Written instruction 1:
From the passage on the Firfov Collection data, copy the part starting with "- Errors made" and going on through "mentioned fields arises.".

Document passage:
•••
Irena Mitevska

The distribution of the secondary data in the Firfov Collecrion

        In September, 2003, the database with the secudary data of the Firfov Collection was completed. The main purpose of this effort is to present, analyse and comment the distribution of the results in this database. Thus, the structure of the audio material would be exposed, which is of crucial importance to any future research of this collection.
        Bearing in mind that we faced many problems while entering the data, and later during its analysis, this paper will concentrate on those issues. Thus, the paper is composed of two sections:

- Errors made in the entering of data
- Distribution of the data

        Both problems presented in this study are directly related to the structure of the database, i.e. the definitions of the fields. Bearing in mind that most of the fields have nominal variables, apart from the rational variable of the duration of the sound samples, the problem of clearly defining the categories within each of the mentioned fields arises.
        The base consists of 18 main fields, some of which diverge into several subfields. A sample of the database is included at the end of this text. Since most of the fields clarify their definition by their name, this text will only examine the problems in the definition of the fields and the errors made in the entering of data, followed by a presentation of the analysis of the distribution of data.

I. Errors made in the entering of data
        By making use of the advantages of computer technology, in order to establish the errors made in the entering of the data, we first began sorting the data in the fields. Many different errors instantly appeared.
•••
Data:
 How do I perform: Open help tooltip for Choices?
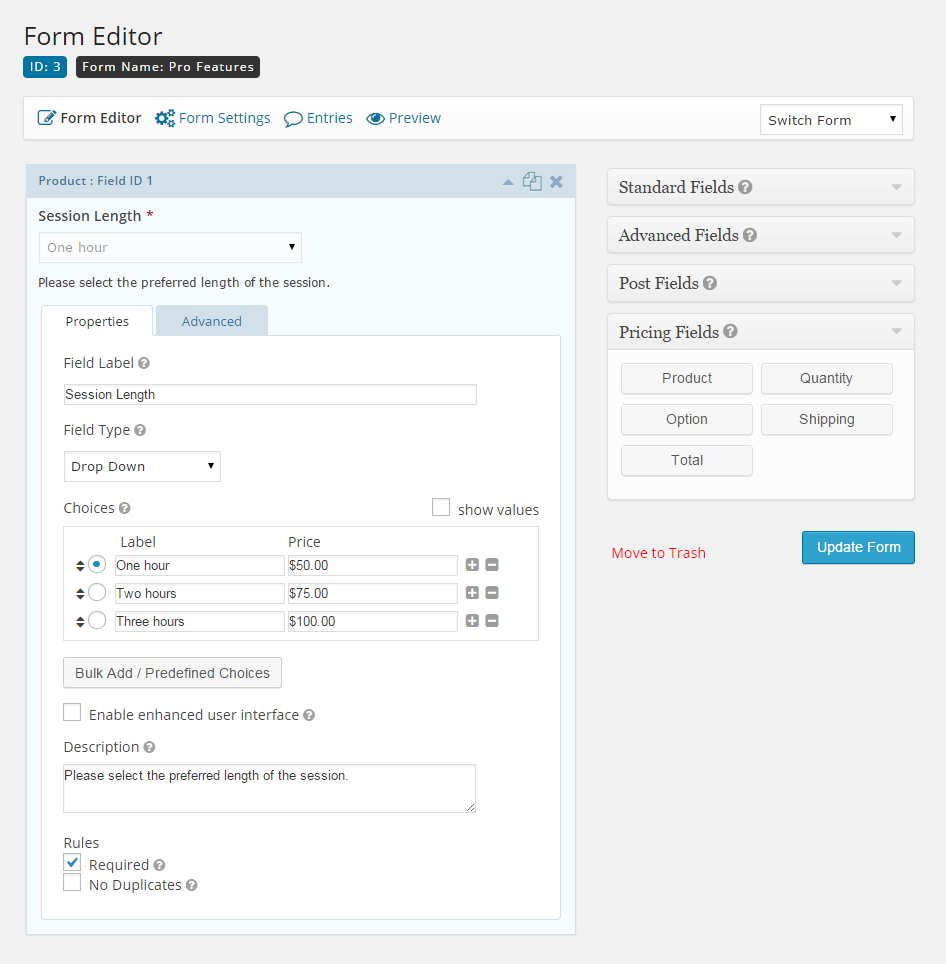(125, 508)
•••
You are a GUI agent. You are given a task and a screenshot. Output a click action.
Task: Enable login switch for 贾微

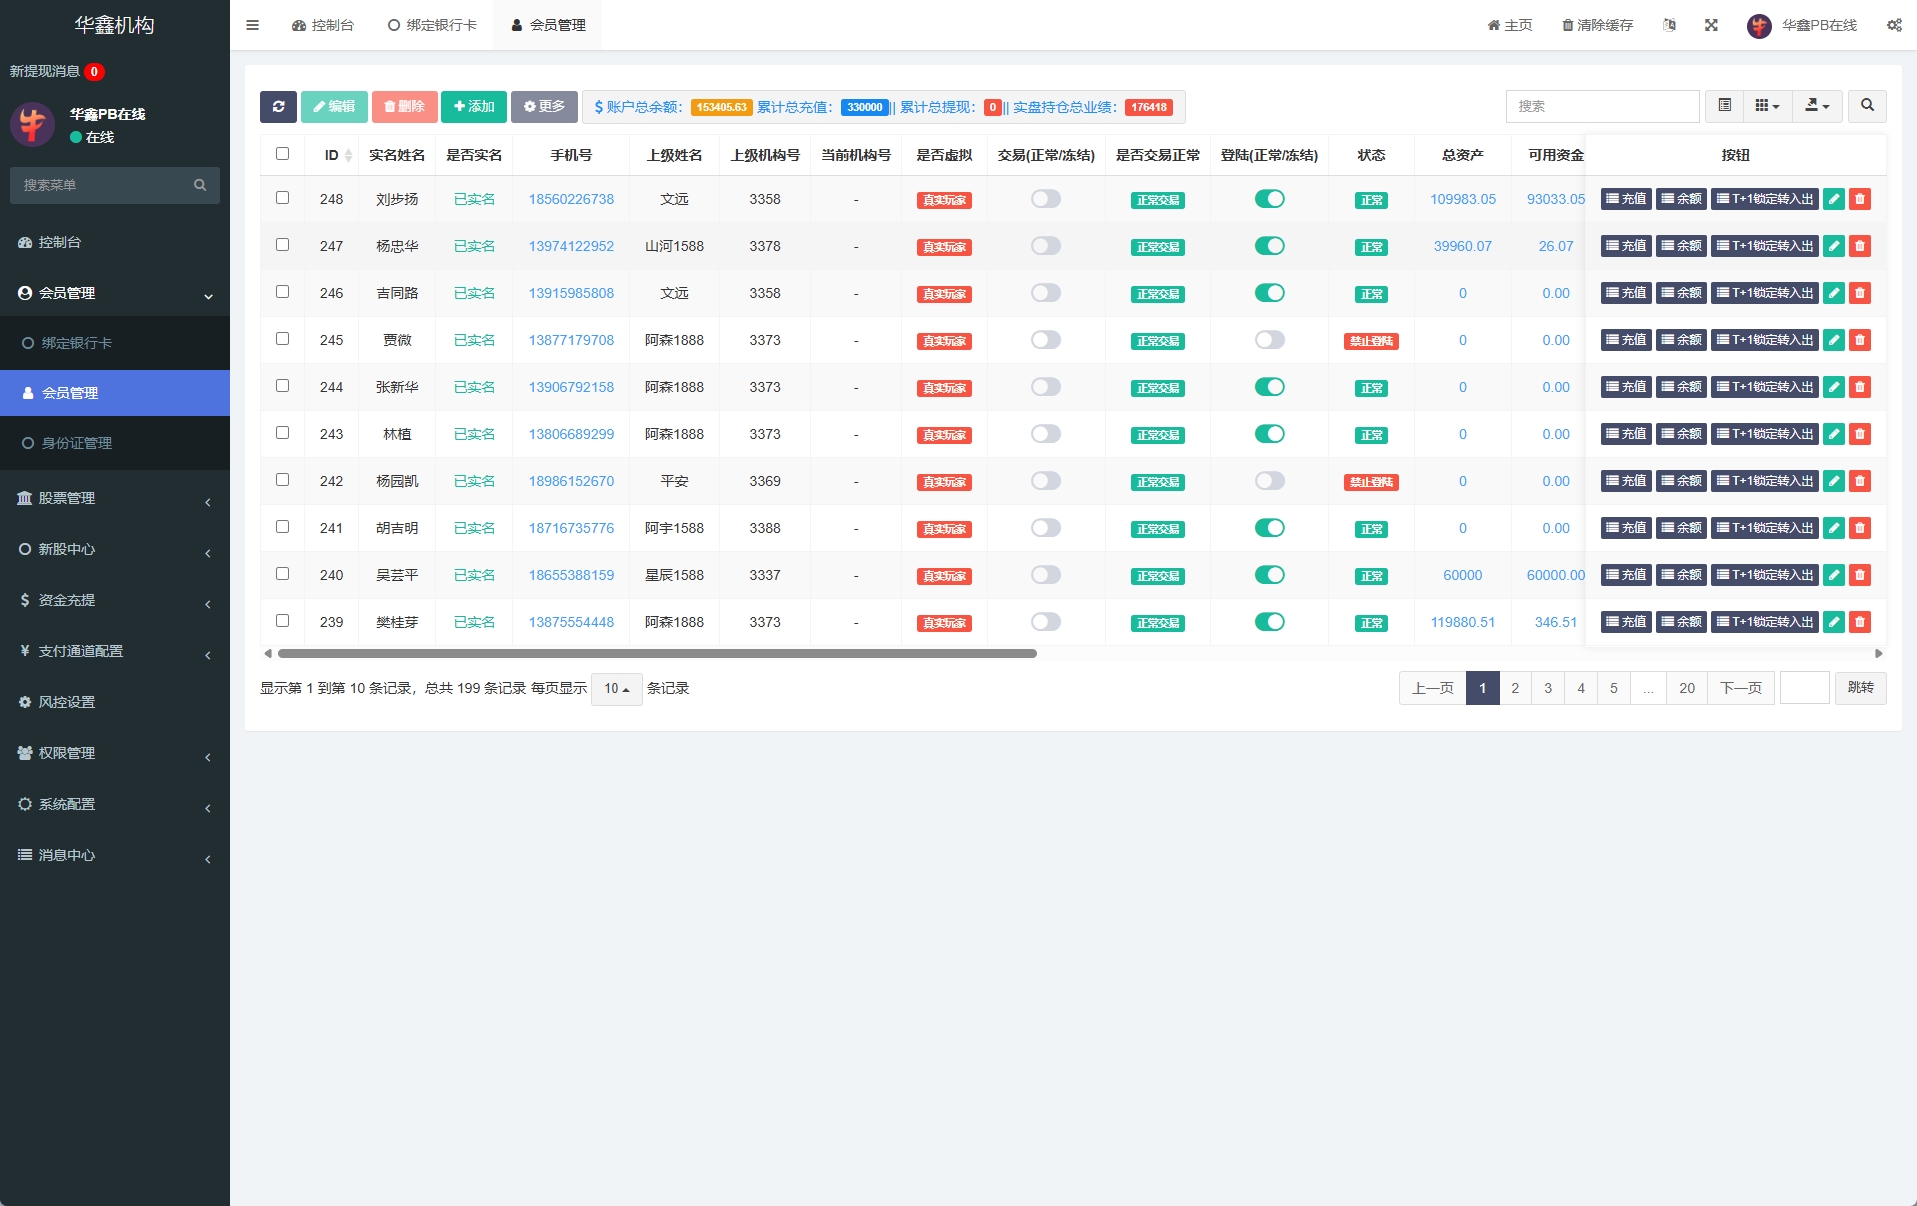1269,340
•••
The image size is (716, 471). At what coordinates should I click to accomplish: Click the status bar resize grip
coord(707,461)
•••
Written instruction 2:
Rewrite the rows starting with the line with "The image size" and going on through the line with "coord(707,461)", replacing "resize grip" with "resize handle" and leaving everything else the same. Give only those lines.

Worked answer 1:
- Errors made in the entering of data
- Distribution of the data

        Both problems presented in this study are directly related to the structure of the database, i.e. the definitions of the fields. Bearing in mind that most of the fields have nominal variables, apart from the rational variable of the duration of the sound samples, the problem of clearly defining the categories within each of the mentioned fields arises.

Worked answer 2:
The image size is (716, 471). At what coordinates should I click to accomplish: Click the status bar resize handle
coord(707,461)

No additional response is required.